Below are some records; retype all of them exactly.

[Dataset entries]
::::

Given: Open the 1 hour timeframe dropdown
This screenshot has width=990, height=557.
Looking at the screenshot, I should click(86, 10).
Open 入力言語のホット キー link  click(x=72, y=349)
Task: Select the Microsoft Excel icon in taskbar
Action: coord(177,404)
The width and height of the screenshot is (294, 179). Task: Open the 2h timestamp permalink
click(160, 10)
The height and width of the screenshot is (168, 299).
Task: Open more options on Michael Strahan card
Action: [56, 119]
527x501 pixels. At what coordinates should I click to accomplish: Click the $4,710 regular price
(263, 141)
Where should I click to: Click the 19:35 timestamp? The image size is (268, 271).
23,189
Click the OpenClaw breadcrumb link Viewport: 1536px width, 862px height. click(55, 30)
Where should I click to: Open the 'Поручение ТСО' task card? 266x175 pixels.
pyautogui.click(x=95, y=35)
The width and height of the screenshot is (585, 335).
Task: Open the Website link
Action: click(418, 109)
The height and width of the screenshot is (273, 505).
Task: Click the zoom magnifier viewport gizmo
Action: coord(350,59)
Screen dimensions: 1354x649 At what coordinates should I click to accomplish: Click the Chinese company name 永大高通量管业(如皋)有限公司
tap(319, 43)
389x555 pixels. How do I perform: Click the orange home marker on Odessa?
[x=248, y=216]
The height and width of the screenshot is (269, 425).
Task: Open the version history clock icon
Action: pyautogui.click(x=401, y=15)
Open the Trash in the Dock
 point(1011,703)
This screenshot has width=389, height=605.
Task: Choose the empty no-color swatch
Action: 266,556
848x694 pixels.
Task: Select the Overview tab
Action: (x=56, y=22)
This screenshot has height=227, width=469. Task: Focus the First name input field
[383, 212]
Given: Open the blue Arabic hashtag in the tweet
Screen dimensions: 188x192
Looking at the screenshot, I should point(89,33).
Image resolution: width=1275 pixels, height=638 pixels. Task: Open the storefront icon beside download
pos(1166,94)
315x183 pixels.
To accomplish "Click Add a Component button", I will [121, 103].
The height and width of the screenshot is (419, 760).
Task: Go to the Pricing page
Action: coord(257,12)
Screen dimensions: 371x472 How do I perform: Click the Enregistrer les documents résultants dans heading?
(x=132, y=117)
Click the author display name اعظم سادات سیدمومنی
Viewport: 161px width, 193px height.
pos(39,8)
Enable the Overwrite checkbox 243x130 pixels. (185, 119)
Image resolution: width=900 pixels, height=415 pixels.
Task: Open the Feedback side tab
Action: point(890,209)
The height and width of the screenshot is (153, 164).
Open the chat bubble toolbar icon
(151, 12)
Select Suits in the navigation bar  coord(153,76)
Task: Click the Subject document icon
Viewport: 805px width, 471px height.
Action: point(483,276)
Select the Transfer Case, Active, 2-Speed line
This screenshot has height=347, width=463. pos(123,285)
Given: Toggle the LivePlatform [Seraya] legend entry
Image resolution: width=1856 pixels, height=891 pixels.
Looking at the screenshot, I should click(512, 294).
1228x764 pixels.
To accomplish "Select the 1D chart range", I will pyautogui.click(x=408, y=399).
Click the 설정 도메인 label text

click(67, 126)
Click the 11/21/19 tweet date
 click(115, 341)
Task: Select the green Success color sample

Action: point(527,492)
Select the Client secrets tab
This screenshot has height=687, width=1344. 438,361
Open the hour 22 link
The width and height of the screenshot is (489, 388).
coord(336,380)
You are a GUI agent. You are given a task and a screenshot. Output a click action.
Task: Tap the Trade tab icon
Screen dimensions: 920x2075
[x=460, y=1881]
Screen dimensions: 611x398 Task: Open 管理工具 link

::::

### ANSWER TO THE EXERCISE
Given: Open the 1 hour timeframe dropdown
This screenshot has width=990, height=557.
Looking at the screenshot, I should click(86, 10).
Open 入力言語のホット キー link  click(x=72, y=349)
Task: Select the Microsoft Excel icon in taskbar
Action: coord(177,404)
The width and height of the screenshot is (294, 179). Task: Open the 2h timestamp permalink
click(160, 10)
The height and width of the screenshot is (168, 299).
Task: Open more options on Michael Strahan card
Action: [56, 119]
527x501 pixels. At what coordinates should I click to accomplish: Click the $4,710 regular price
(263, 141)
Where should I click to: Click the 19:35 timestamp? The image size is (268, 271).
23,189
Click the OpenClaw breadcrumb link Viewport: 1536px width, 862px height. click(55, 30)
Where should I click to: Open the 'Поручение ТСО' task card? 266x175 pixels.
pyautogui.click(x=95, y=35)
The width and height of the screenshot is (585, 335).
Task: Open the Website link
Action: click(418, 109)
The height and width of the screenshot is (273, 505).
Task: Click the zoom magnifier viewport gizmo
Action: coord(350,59)
Screen dimensions: 1354x649 At what coordinates should I click to accomplish: Click the Chinese company name 永大高通量管业(如皋)有限公司
tap(319, 43)
389x555 pixels. How do I perform: Click the orange home marker on Odessa?
[x=248, y=216]
The height and width of the screenshot is (269, 425).
Task: Open the version history clock icon
Action: pyautogui.click(x=401, y=15)
Open the Trash in the Dock
 point(1011,703)
This screenshot has width=389, height=605.
Task: Choose the empty no-color swatch
Action: 266,556
848x694 pixels.
Task: Select the Overview tab
Action: (x=56, y=22)
This screenshot has height=227, width=469. Task: Focus the First name input field
[383, 212]
Given: Open the blue Arabic hashtag in the tweet
Screen dimensions: 188x192
Looking at the screenshot, I should point(89,33).
Image resolution: width=1275 pixels, height=638 pixels. Task: Open the storefront icon beside download
pos(1166,94)
315x183 pixels.
To accomplish "Click Add a Component button", I will [121, 103].
The height and width of the screenshot is (419, 760).
Task: Go to the Pricing page
Action: coord(257,12)
Screen dimensions: 371x472 How do I perform: Click the Enregistrer les documents résultants dans heading?
(x=132, y=117)
Click the author display name اعظم سادات سیدمومنی
Viewport: 161px width, 193px height.
pos(39,8)
Enable the Overwrite checkbox 243x130 pixels. (185, 119)
Image resolution: width=900 pixels, height=415 pixels.
Task: Open the Feedback side tab
Action: point(890,209)
The height and width of the screenshot is (153, 164).
Open the chat bubble toolbar icon
(151, 12)
Select Suits in the navigation bar  coord(153,76)
Task: Click the Subject document icon
Viewport: 805px width, 471px height.
Action: point(483,276)
Select the Transfer Case, Active, 2-Speed line
This screenshot has height=347, width=463. pos(123,285)
Given: Toggle the LivePlatform [Seraya] legend entry
Image resolution: width=1856 pixels, height=891 pixels.
Looking at the screenshot, I should click(512, 294).
1228x764 pixels.
To accomplish "Select the 1D chart range", I will pyautogui.click(x=408, y=399).
Click the 설정 도메인 label text

click(67, 126)
Click the 11/21/19 tweet date
 click(115, 341)
Task: Select the green Success color sample

Action: point(527,492)
Select the Client secrets tab
This screenshot has height=687, width=1344. 438,361
Open the hour 22 link
The width and height of the screenshot is (489, 388).
coord(336,380)
You are a GUI agent. You are given a task and a screenshot. Output a click action.
Task: Tap the Trade tab icon
Screen dimensions: 920x2075
[x=460, y=1881]
Screen dimensions: 611x398 Task: Open 管理工具 link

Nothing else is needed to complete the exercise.